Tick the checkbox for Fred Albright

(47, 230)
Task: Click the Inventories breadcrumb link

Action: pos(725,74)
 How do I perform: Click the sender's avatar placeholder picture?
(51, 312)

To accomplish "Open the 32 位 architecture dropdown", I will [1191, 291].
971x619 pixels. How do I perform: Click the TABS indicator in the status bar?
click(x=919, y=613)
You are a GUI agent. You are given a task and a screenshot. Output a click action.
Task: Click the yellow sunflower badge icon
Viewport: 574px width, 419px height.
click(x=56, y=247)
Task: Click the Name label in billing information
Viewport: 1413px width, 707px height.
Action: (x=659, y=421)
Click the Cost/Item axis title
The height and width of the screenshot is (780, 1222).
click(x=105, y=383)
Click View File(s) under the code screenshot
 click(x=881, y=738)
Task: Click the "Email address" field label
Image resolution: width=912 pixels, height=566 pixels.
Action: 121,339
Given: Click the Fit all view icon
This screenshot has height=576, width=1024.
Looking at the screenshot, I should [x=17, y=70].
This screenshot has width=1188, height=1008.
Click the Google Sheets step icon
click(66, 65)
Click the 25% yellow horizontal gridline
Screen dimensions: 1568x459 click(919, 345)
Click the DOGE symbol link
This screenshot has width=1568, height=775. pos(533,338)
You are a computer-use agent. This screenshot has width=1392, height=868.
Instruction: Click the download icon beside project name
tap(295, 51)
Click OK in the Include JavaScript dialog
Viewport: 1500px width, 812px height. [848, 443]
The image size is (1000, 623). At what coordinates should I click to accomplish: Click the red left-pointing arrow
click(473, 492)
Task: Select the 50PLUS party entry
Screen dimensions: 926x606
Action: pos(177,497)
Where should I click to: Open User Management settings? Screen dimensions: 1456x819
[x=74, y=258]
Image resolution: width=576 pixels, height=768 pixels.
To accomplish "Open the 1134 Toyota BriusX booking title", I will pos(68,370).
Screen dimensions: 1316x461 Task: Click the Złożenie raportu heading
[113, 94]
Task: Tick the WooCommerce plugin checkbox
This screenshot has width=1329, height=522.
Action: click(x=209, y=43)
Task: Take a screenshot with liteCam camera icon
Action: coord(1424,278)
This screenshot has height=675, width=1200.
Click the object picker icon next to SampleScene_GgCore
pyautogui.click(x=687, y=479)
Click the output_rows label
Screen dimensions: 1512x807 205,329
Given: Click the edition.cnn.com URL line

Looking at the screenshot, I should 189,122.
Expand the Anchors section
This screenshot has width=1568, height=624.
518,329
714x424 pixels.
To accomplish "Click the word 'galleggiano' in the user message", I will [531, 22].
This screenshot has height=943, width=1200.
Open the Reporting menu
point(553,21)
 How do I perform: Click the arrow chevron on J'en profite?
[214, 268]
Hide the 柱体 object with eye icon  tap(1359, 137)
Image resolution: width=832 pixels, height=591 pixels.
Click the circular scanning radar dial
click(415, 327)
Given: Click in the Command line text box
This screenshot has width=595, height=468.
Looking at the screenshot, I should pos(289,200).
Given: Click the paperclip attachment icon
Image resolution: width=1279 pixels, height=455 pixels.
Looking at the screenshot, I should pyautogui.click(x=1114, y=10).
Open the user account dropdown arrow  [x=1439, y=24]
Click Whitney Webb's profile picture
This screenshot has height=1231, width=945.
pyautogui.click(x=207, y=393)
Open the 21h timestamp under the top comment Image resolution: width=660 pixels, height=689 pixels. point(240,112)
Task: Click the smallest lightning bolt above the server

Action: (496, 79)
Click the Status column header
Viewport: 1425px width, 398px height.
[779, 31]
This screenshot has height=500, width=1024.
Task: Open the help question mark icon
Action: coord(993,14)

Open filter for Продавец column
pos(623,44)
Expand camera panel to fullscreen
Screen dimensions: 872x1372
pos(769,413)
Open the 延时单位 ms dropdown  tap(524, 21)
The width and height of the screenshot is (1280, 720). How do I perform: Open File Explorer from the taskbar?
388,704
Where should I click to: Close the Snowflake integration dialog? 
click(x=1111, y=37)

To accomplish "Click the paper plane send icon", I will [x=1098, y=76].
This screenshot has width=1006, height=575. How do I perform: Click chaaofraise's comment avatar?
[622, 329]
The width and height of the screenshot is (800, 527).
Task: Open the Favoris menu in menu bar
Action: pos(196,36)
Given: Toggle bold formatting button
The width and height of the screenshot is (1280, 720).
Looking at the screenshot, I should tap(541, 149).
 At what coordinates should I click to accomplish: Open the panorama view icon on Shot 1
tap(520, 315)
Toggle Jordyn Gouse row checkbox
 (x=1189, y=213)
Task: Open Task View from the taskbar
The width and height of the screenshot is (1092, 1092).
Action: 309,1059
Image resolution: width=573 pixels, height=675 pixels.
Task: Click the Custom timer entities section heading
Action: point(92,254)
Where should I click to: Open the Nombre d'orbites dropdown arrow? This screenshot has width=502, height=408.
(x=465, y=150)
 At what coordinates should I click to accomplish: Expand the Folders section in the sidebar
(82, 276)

+===+

## [What you will do]
Copy every one of the records above word for word, with nothing changed or left out.

## [Complete output]
Tick the checkbox for Fred Albright

(47, 230)
Task: Click the Inventories breadcrumb link

Action: pos(725,74)
 How do I perform: Click the sender's avatar placeholder picture?
(51, 312)

To accomplish "Open the 32 位 architecture dropdown", I will [1191, 291].
971x619 pixels. How do I perform: Click the TABS indicator in the status bar?
click(x=919, y=613)
You are a GUI agent. You are given a task and a screenshot. Output a click action.
Task: Click the yellow sunflower badge icon
Viewport: 574px width, 419px height.
click(x=56, y=247)
Task: Click the Name label in billing information
Viewport: 1413px width, 707px height.
Action: (x=659, y=421)
Click the Cost/Item axis title
The height and width of the screenshot is (780, 1222).
click(x=105, y=383)
Click View File(s) under the code screenshot
 click(x=881, y=738)
Task: Click the "Email address" field label
Image resolution: width=912 pixels, height=566 pixels.
Action: 121,339
Given: Click the Fit all view icon
This screenshot has height=576, width=1024.
Looking at the screenshot, I should [x=17, y=70].
This screenshot has width=1188, height=1008.
Click the Google Sheets step icon
click(66, 65)
Click the 25% yellow horizontal gridline
Screen dimensions: 1568x459 click(919, 345)
Click the DOGE symbol link
This screenshot has width=1568, height=775. pos(533,338)
You are a computer-use agent. This screenshot has width=1392, height=868.
Instruction: Click the download icon beside project name
tap(295, 51)
Click OK in the Include JavaScript dialog
Viewport: 1500px width, 812px height. [848, 443]
The image size is (1000, 623). At what coordinates should I click to accomplish: Click the red left-pointing arrow
click(473, 492)
Task: Select the 50PLUS party entry
Screen dimensions: 926x606
Action: pos(177,497)
Where should I click to: Open User Management settings? Screen dimensions: 1456x819
[x=74, y=258]
Image resolution: width=576 pixels, height=768 pixels.
To accomplish "Open the 1134 Toyota BriusX booking title", I will pos(68,370).
Screen dimensions: 1316x461 Task: Click the Złożenie raportu heading
[113, 94]
Task: Tick the WooCommerce plugin checkbox
This screenshot has width=1329, height=522.
Action: click(x=209, y=43)
Task: Take a screenshot with liteCam camera icon
Action: coord(1424,278)
This screenshot has height=675, width=1200.
Click the object picker icon next to SampleScene_GgCore
pyautogui.click(x=687, y=479)
Click the output_rows label
Screen dimensions: 1512x807 205,329
Given: Click the edition.cnn.com URL line

Looking at the screenshot, I should 189,122.
Expand the Anchors section
This screenshot has width=1568, height=624.
518,329
714x424 pixels.
To accomplish "Click the word 'galleggiano' in the user message", I will [531, 22].
This screenshot has height=943, width=1200.
Open the Reporting menu
point(553,21)
 How do I perform: Click the arrow chevron on J'en profite?
[214, 268]
Hide the 柱体 object with eye icon  tap(1359, 137)
Image resolution: width=832 pixels, height=591 pixels.
Click the circular scanning radar dial
click(415, 327)
Given: Click in the Command line text box
This screenshot has width=595, height=468.
Looking at the screenshot, I should pos(289,200).
Given: Click the paperclip attachment icon
Image resolution: width=1279 pixels, height=455 pixels.
Looking at the screenshot, I should pyautogui.click(x=1114, y=10).
Open the user account dropdown arrow  [x=1439, y=24]
Click Whitney Webb's profile picture
This screenshot has height=1231, width=945.
pyautogui.click(x=207, y=393)
Open the 21h timestamp under the top comment Image resolution: width=660 pixels, height=689 pixels. point(240,112)
Task: Click the smallest lightning bolt above the server

Action: (496, 79)
Click the Status column header
Viewport: 1425px width, 398px height.
[779, 31]
This screenshot has height=500, width=1024.
Task: Open the help question mark icon
Action: coord(993,14)

Open filter for Продавец column
pos(623,44)
Expand camera panel to fullscreen
Screen dimensions: 872x1372
pos(769,413)
Open the 延时单位 ms dropdown  tap(524, 21)
The width and height of the screenshot is (1280, 720). How do I perform: Open File Explorer from the taskbar?
388,704
Where should I click to: Close the Snowflake integration dialog? 
click(x=1111, y=37)

To accomplish "Click the paper plane send icon", I will [x=1098, y=76].
This screenshot has width=1006, height=575. How do I perform: Click chaaofraise's comment avatar?
[622, 329]
The width and height of the screenshot is (800, 527).
Task: Open the Favoris menu in menu bar
Action: pos(196,36)
Given: Toggle bold formatting button
The width and height of the screenshot is (1280, 720).
Looking at the screenshot, I should tap(541, 149).
 At what coordinates should I click to accomplish: Open the panorama view icon on Shot 1
tap(520, 315)
Toggle Jordyn Gouse row checkbox
 (x=1189, y=213)
Task: Open Task View from the taskbar
The width and height of the screenshot is (1092, 1092).
Action: 309,1059
Image resolution: width=573 pixels, height=675 pixels.
Task: Click the Custom timer entities section heading
Action: point(92,254)
Where should I click to: Open the Nombre d'orbites dropdown arrow? This screenshot has width=502, height=408.
(x=465, y=150)
 At what coordinates should I click to accomplish: Expand the Folders section in the sidebar
(82, 276)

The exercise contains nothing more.